The Auckland Regional Council yesterday accepted a plan from its transport agency for a fleet of up to 40 electric passenger trains, and called for the first to go into service by 2012.
That followed a year-long study by the Auckland Regional Transport Authority pointing to a "desperate" need for new trains to sustain the boom in rail patronage.
Authority chairman Brian Roche said a record 566,000 passenger trips last month posed "the dilemma of success - the more successful we are, the more rolling stock is required."
Finance Minister Michael Cullen and Transport Minister Annette King said the Government supported the authority and council's efforts to improve Auckland's rail transport.
They said it looked forward to working through issues raised in the plan and announced a technical group of regional and Government officials to check infrastructure and funding. The group is to finish the scrutiny by the end of the year.
In a letter, the ministers said a preliminary reading suggested it was consistent with the Government's agenda for Auckland, including "economic transformation and climate change."

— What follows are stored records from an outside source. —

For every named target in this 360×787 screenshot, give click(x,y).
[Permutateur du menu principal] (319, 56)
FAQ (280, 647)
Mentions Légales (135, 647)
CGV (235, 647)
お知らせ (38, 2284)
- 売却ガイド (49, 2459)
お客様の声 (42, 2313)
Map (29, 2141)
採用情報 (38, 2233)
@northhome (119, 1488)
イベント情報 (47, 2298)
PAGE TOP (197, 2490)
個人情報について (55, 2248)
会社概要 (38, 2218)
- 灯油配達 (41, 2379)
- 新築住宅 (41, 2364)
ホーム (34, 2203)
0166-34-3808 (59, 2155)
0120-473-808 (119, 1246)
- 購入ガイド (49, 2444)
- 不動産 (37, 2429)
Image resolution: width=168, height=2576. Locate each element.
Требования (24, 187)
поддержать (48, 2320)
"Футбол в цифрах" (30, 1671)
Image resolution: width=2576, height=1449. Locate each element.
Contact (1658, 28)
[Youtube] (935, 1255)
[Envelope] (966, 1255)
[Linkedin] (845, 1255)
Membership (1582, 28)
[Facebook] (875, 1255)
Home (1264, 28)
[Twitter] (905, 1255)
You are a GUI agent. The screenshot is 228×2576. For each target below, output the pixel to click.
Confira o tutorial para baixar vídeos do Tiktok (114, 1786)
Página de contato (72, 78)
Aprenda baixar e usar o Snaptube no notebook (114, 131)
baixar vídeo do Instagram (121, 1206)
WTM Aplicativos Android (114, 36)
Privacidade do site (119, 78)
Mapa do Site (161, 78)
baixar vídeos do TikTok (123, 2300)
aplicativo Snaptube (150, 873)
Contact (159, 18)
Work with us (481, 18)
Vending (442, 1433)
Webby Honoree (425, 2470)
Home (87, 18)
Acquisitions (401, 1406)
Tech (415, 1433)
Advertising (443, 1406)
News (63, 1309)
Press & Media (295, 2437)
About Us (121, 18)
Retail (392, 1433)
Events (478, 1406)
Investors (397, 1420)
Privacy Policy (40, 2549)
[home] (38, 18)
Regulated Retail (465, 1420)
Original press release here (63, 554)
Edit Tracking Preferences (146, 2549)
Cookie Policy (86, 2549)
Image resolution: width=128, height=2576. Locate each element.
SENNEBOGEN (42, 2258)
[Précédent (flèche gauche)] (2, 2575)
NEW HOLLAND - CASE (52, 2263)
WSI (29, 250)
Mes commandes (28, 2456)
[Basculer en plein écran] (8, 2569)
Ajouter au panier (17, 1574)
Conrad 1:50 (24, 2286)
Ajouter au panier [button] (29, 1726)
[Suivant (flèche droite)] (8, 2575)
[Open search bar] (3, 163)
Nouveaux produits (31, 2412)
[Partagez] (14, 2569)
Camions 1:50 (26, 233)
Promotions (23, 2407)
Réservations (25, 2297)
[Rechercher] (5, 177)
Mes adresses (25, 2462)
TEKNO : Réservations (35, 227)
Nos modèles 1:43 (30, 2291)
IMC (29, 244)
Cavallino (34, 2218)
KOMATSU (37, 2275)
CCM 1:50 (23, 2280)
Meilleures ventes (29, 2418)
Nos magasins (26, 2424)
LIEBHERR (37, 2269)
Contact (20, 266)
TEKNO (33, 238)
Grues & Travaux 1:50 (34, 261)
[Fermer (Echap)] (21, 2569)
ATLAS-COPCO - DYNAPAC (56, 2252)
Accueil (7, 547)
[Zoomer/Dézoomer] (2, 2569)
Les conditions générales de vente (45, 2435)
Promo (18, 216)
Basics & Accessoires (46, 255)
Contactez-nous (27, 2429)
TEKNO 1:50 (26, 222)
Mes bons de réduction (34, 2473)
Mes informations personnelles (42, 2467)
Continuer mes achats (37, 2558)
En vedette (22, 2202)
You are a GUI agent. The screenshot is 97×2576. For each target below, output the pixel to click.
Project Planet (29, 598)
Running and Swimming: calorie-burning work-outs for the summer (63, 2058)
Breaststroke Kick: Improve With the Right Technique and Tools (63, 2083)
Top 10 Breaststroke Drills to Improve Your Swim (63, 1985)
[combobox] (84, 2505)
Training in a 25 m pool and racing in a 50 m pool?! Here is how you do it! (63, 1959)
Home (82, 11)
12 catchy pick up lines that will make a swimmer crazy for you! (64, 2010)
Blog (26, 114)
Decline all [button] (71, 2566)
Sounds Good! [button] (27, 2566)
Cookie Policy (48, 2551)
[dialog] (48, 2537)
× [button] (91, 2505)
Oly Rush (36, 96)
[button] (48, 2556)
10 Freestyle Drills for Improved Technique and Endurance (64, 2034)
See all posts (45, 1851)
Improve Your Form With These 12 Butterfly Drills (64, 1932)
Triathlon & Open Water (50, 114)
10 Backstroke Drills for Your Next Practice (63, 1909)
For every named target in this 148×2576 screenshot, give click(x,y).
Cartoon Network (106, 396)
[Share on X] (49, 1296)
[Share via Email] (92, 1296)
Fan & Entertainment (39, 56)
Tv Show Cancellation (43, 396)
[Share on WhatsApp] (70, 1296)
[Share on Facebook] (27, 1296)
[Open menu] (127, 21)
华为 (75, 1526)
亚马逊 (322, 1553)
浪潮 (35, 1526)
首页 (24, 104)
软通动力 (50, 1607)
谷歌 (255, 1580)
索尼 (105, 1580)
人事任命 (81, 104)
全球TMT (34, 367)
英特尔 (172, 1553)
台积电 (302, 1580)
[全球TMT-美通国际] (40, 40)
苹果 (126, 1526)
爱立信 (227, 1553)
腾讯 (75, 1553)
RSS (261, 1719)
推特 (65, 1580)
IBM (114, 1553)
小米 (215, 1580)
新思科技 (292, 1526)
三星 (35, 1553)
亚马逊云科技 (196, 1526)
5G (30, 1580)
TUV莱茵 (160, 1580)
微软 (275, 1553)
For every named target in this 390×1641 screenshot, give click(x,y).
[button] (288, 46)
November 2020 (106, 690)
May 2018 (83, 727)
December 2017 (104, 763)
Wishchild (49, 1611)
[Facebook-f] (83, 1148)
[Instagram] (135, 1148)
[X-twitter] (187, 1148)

That represented a softening of Dr Cullen's earlier stance, when he told the council he did not see rail electrification as a priority for Government funding in the short term.
But the ministers emphasised hefty investment was needed to implement the plan in full, and questions remained about the right time to make a decision on electrification and the transition path from Auckland's present fleet of diesel trains.
Council chairman Mike Lee said the ministers were right to be cautious, given the size of investment required of the Government and region, but he was confident of meeting their need for more evidence that patronage would keep growing.
A rail system including electric trains could cost $3.6 billion over 25 years, to push annual patronage to 30 million. However, Mr Roche said the cost would be only $150 to $180 million more than buying new diesel trains.
Electric trains would support the strategy of concentrating growth close to transport corridors, he said.